Histone deacetylases, enzymes that remove acetyl groups from ɛ-amino groups of lysines that are clustered near the NH2-termini of core histones, play a key role in the repression of transcription (1). Several histone deacetylases from many eukaryotic species form a highly conserved protein family, which also includes a variety of archaeal and bacterial enzymes that catalyze the removal of acetyl groups from small molecules; for example, from acetylpolyamines (2). However, the histone deacetylase 2 (HD2), recently identified by A. Lusseret al. (3), is unrelated to this family. HD2 has been found to contain stretches of acidic amino acid residues that are typical of nucleolar proteins, and it has been shown to localize to the nucleoli (3). A standard search of the nonredundant protein database at the National Center for Biological Information (NCBI) with the use of the gapped BLASTP program (4) did not detect any homologs of HD2 except for the two recently cloned homologs from Arabidopsis. However, a subsequent search with the use of the PSI-BLAST program (4), which incorporated a conservation profile of the two plant histone deacetylases, revealed statistically significant (the probability of a random match was below 10−3 in each case and was as low as 5 × 10−7 for FKB1_SPOFR) sequence similarity to insect proteins identified as FKBP family peptidyl-prolyl cis-trans isomerases (PPIases) (5) and to a trypanosomal RNA-binding protein (6). The conserved region included an NH2-terminal domain found in each of these proteins and was distinct from the PPIase domain and the RNA-binding domain, respectively. Further searches of the nonredundant database and the database of Expressed Sequence Tags (ESTs) with these sequences resulted in the characterization of a novel family, which includes proteins from plants, yeast, and two parasitic apicomplexans,Toxoplasma gondii and Cryptosporidium parvum(Fig. 1). Thus, this new protein family (hereafter “HD2 family”), for which we predict histone deacetylase activity, appears to be widespread among eukaryotes, although the absence (so far) of members from vertebrates is conspicuous.

Figure 1

Multiple alignment of the HD2 family. Alignment was constructed using the CLUSTALW program (14) and modified taking into account the PSI-BLAST search results. Consensus and the corresponding highlighting show amino acid residues that are conserved in the aligned sequences, with two possible exceptions. U indicates a hydrophobic residue, and X indicates an aromatic residue. indicates the insertion of acidic residue stretches in the yeast FKBPs. Secondary structure prediction (7) is shown above the alignment; E stands for Extended conformation (β-sheet); upper case shows the most confident prediction (estimated accuracy >85%). Predicted catalytic residues are highlighted blue. A Gene Identification number is indicated for each protein. Species name abbreviations: Zm,Zea mays, Os, Oryza sativa (rice), Mtc,Medicago truncatula (barrel medic), At, Arabidopsis thaliana, Tg, Toxoplasma gondii, Cp,Cryptosporidium parvum, Sf, Spodoptera frugiperda, Dm, Drosophila melanogaster, Tb,Trypanosoma brucei, Sp, Schizosaccharomyces pombe, Sc, Saccharomyces cerevisiae.

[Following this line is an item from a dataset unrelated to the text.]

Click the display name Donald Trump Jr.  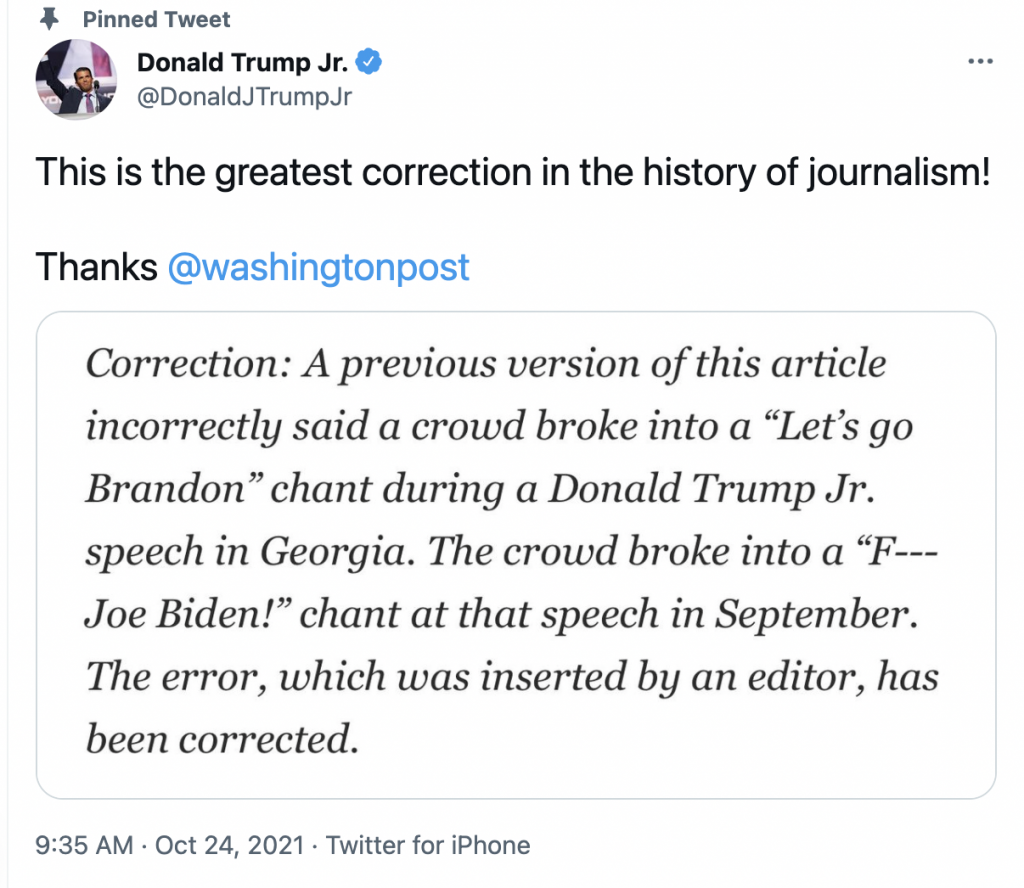coord(244,63)
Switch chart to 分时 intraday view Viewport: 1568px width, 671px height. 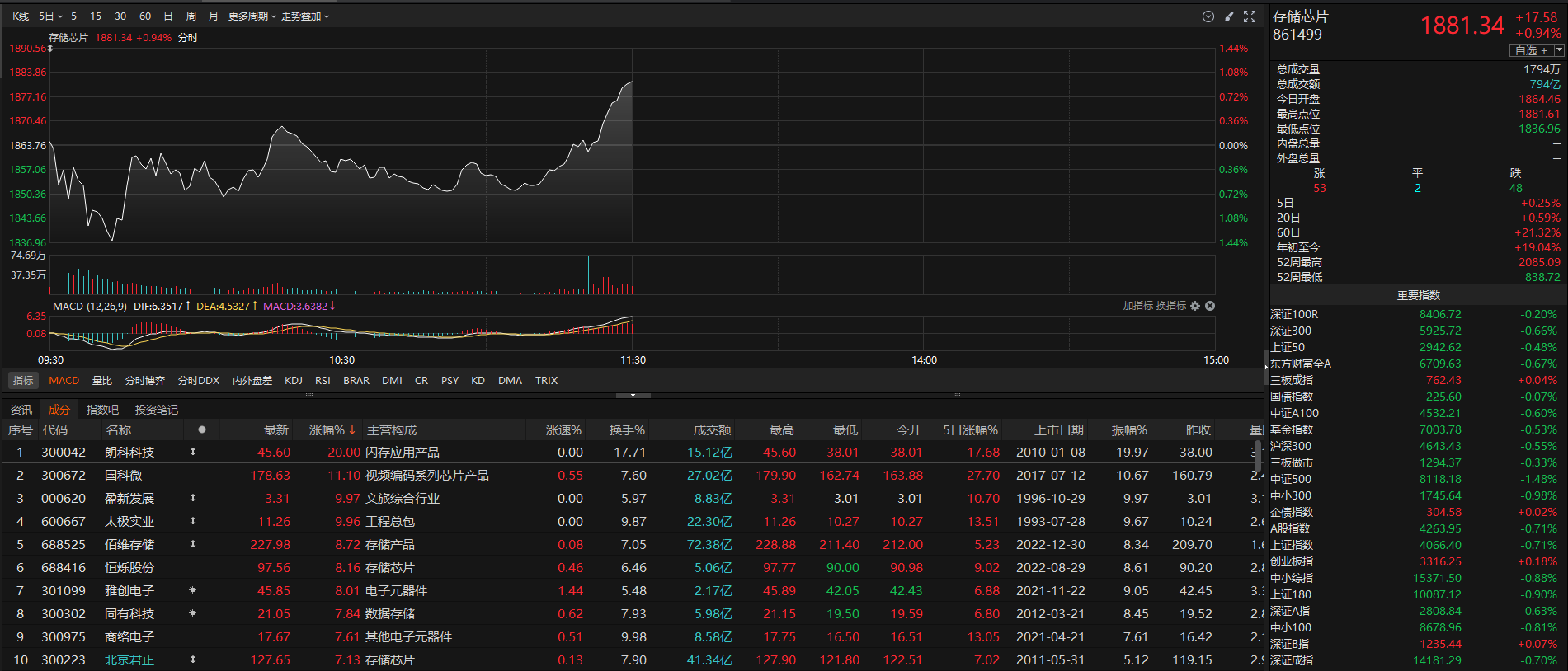(x=188, y=38)
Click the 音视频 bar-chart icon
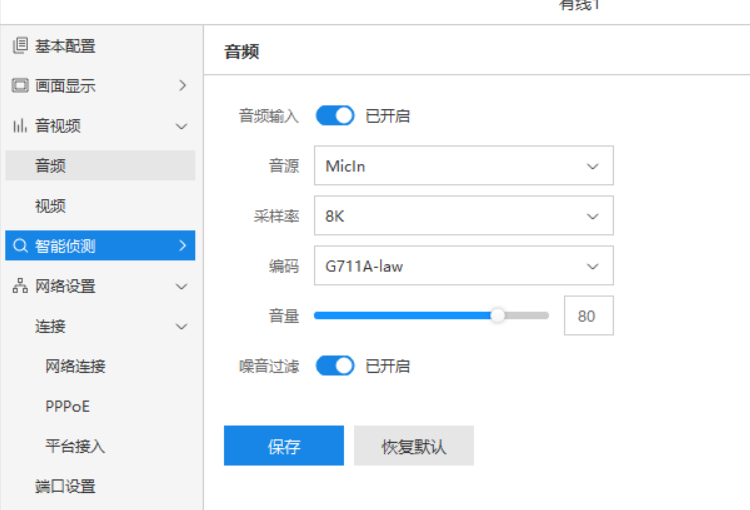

Inspection of the HD2 family alignment shows a number of conserved hydrophobic positions as well as two conserved polar residues, namely, an invariant aspartic acid and a histidine, which is replaced by an arginine in the trypanosomal RNA-binding protein Nopp44/46 and in the yeast FKBP (Fig. 1). It appears likely that the invariant aspartic acid is the nucleophile involved directly in lysine deacetylation, which may be facilitated through a charge relay system with the conserved histidine (arginine). Multiple alignment-based secondary structure prediction (7) indicated an all-beta structure for the histone deacetylase domain (Fig. 1), without detectable similarity to any known protein fold (8).

The domain organization of the (predicted) histone deacetylases of the HD2 family is of particular interest (Fig.2). In addition to the deacetylase domain, they all contain acidic stretches of various length, which may be diagnostic of nucleolar localization, or of association with basic tails of histones (9). Besides HD2, nucleolar localization has been shown for the trypanosomal RNA-binding protein Nopp44/46 (6) and for one of the yeast FKBPs (10), whereas the Spodoptera FKBP46 is a nuclear protein that binds DNA in vitro (11). The presence of a histone deacetylase and a PPIase in one protein as distinct domains makes functional sense, because in order to be targeted to the specific sites of their action on chromatin, histone deacetylases form complexes with a variety of chromatin-associated proteins (1). The chaperone-like activity of FKBPs (11) may be required for the proper assembly of such complexes. Alternatively or additionally, the FKBP domain of HD2 proteins may be involved in changing the conformation of proline-rich segments in histone COOH-terminal tails, perhaps concomitantly with deacetylation. Recent observations suggest that PPIases may have diverse and not yet fully explored nuclear functions (12).

Figure 2

Domain organization of the HD2 family proteins. NGD stands for Non-Globular Domain predicted with the use of the SEG program (15). In the yeast (S. pombe andS. cerevisiae) FKBPs, the acidic NGD is inserted within the deacetylase domain. In Nop44/46, the RGG repeat is the RNA-binding domain (6). The two conserved motifs in the deacetylase domain, centering around the putative catalytic residues, are shown by differential coloring.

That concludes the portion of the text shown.